Cela représenterait 1.000 à 1.200 communes sur cette période contre 600 à 750 selon les objectifs assignés à GDF par le contrat Etat-entreprise du 1er avril 1997. Le coût pour GDF (400 millions de francs) de ces investissements supplémentaires devrait être compensé par un avenant au contrat d'entreprise.


• les communes non desservies qui ne figureraient pas dans le plan ou dont les travaux de desserte prévus n'auraient pas été engagés dans le délai de trois ans, pourraient concéder leur distribution de gaz à toute entreprise ou SEM régulièrement agréée par le ministre de l'énergie. Elles pourraient également créer une régie de distribution, avoir recours à une régie existante ou confier la distribution à une SEM existante.

Les députés ont apporté deux modifications importantes au texte initial, dans un sens assez restrictif et protecteur du monopole de Gaz de France. Votre commission craint qu'en laissant aux opérateurs du secteur libre les seules communes pour lesquelles la desserte n'est pas rentable, ce texte ne recueille pas l'agrément de la Commission européenne.

I. LE CONTEXTE


Le présent article fait suite à une lettre de la Commission européenne du 9 juin 1995 mettant la France en demeure de mettre fin à la position dominante de Gaz de France.

Il convient de rappeler, en préliminaire, que l'article 3 de la loi de nationalisation du 8 avril 1946 a confié à Gaz de France le monopole de la desserte en gaz naturel du territoire.

Certes ce monopole n'est pas absolu dans la mesure où la loi du 8 avril 1946 prévoit deux exceptions :

- d'une part, elle exclut de la nationalisation, les entreprises gazières dont la production annuelle de 1942 et 1943 est inférieure à 6 millions de m 3 ;

- d'autre part, elle autorise le maintien des services publics locaux de distribution du gaz en cours d'exploitation à la date de promulgation de la loi 13( * ) .

Mais, ces derniers n'étant pas autorisés à s'étendre , Gaz de France se trouve de fait en position quasi-monopolistique.

Au demeurant, la loi d'orientation relative à l'administration territoriale de la République du 6 février 1992 a confirmé que la loi de 1946 devait bien être interprétée comme interdisant la création de nouvelles régies et l'extension des régies existantes, et a inscrit ce principe dans le code des communes. Pour régulariser la situation des régies qui s'étaient créées ou qui s'étaient étendues au delà des limites territoriales qu'elles couvraient en 1946, la loi a remis les compteurs à zéro au 1 er juillet 1991.

A la fin de 1997, on recensait 17 distributeurs de gaz naturel non nationalisés qui desservaient 174 communes.
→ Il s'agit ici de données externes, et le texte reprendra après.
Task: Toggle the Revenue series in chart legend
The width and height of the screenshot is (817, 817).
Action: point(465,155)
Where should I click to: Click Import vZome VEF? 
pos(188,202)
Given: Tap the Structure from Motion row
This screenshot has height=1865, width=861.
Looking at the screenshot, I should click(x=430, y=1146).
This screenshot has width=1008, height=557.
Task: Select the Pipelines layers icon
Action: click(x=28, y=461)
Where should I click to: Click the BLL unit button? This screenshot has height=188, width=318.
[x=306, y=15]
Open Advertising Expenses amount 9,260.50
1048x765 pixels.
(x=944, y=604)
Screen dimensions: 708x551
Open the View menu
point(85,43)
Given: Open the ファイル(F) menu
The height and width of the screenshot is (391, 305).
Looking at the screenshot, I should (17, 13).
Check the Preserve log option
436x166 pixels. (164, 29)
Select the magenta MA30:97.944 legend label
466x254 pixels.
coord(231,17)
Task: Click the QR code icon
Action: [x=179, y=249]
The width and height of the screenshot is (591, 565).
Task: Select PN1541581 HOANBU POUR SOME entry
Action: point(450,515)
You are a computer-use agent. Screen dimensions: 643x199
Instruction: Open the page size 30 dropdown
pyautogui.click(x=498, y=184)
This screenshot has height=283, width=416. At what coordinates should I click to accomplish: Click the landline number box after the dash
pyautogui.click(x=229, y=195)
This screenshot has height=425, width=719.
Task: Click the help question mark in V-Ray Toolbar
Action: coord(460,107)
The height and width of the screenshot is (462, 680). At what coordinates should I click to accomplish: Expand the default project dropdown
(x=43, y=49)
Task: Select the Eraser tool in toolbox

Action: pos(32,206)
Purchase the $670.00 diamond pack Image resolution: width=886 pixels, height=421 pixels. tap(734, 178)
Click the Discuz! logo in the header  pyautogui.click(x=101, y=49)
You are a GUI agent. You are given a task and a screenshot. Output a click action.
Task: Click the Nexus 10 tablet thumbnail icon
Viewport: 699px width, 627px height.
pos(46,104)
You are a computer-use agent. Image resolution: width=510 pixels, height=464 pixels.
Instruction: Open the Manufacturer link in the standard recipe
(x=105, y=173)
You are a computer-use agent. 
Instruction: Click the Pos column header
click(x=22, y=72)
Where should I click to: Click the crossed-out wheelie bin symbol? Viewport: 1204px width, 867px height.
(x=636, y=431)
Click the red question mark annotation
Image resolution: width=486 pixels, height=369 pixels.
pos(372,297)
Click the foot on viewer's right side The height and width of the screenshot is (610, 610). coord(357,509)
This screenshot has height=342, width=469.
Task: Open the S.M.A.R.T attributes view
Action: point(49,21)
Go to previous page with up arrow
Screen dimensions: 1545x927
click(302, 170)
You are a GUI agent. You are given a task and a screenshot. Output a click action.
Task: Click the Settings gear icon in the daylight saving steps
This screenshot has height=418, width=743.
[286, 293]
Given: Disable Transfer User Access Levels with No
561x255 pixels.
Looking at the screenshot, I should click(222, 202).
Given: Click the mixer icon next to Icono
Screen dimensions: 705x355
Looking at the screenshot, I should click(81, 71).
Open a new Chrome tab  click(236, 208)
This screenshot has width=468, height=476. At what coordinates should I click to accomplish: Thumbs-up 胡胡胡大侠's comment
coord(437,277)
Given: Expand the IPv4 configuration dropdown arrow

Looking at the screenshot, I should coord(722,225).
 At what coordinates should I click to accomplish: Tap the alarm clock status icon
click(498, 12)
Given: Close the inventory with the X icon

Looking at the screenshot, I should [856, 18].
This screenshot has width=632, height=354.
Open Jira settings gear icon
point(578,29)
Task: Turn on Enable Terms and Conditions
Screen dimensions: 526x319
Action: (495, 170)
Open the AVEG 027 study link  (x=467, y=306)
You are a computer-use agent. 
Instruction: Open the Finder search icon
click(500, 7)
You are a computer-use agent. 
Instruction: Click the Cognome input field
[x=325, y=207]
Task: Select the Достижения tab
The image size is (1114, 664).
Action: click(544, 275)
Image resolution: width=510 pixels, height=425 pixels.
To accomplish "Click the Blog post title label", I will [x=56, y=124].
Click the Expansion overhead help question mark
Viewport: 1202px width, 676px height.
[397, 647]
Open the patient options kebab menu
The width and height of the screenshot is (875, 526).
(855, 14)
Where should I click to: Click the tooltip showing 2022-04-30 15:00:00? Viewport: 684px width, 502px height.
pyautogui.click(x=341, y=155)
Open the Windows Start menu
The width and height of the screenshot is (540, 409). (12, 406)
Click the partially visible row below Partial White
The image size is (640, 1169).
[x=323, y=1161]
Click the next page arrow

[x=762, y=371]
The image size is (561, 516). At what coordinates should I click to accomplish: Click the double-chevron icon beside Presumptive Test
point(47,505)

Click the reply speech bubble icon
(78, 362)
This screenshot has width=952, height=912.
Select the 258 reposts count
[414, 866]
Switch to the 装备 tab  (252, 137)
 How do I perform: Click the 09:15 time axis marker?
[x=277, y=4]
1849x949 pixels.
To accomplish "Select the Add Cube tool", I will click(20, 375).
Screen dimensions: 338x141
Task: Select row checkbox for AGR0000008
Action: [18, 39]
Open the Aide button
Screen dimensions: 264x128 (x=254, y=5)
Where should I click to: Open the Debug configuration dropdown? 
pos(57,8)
Le tableau suivant résume l'état actuel de la desserte en gaz :



Or, contrairement à d'autres entreprises de service public, Gaz de France n'est pas tenu de desservir la totalité du territoire . Aux termes d'une circulaire du 2 octobre 1985 tout projet de desserte nouvelle doit en effet être précédé d'une étude technico-économique faisant ressortir l'intérêt et la rentabilité de l'opération projetée. Deux circulaires ultérieures ont fixé le seuil minimal de rentabilité des investissements 14( * ) à 0,3.

En conséquence, les communes dont le raccordement au réseau ne permettrait pas à Gaz de France de satisfaire ce critère de rentabilité ne peuvent prétendre être desservies par l'opérateur public. Comme elles ne peuvent pas non plus être desservies par les sociétés d'économie mixte et régies non nationalisées, l'accès au gaz naturel leur est interdit.

Certes, comme le rappelle le rapporteur général du budget de l'Assemblée nationale, le gaz est une énergie substituable qui n'a pas, contrairement à l'électricité, vocation à être distribué sur la totalité du territoire. Néanmoins, la Commission européenne a considéré dans une lettre de mise en demeure adressée aux autorités françaises le 9 juin 1995 qu'" il exist[ait] des opérateurs indépendants qui seraient techniquement et financièrement en mesure de répondre à la demande existante, mais qui ne peuvent le faire qu'en contrevenant à la législation française ".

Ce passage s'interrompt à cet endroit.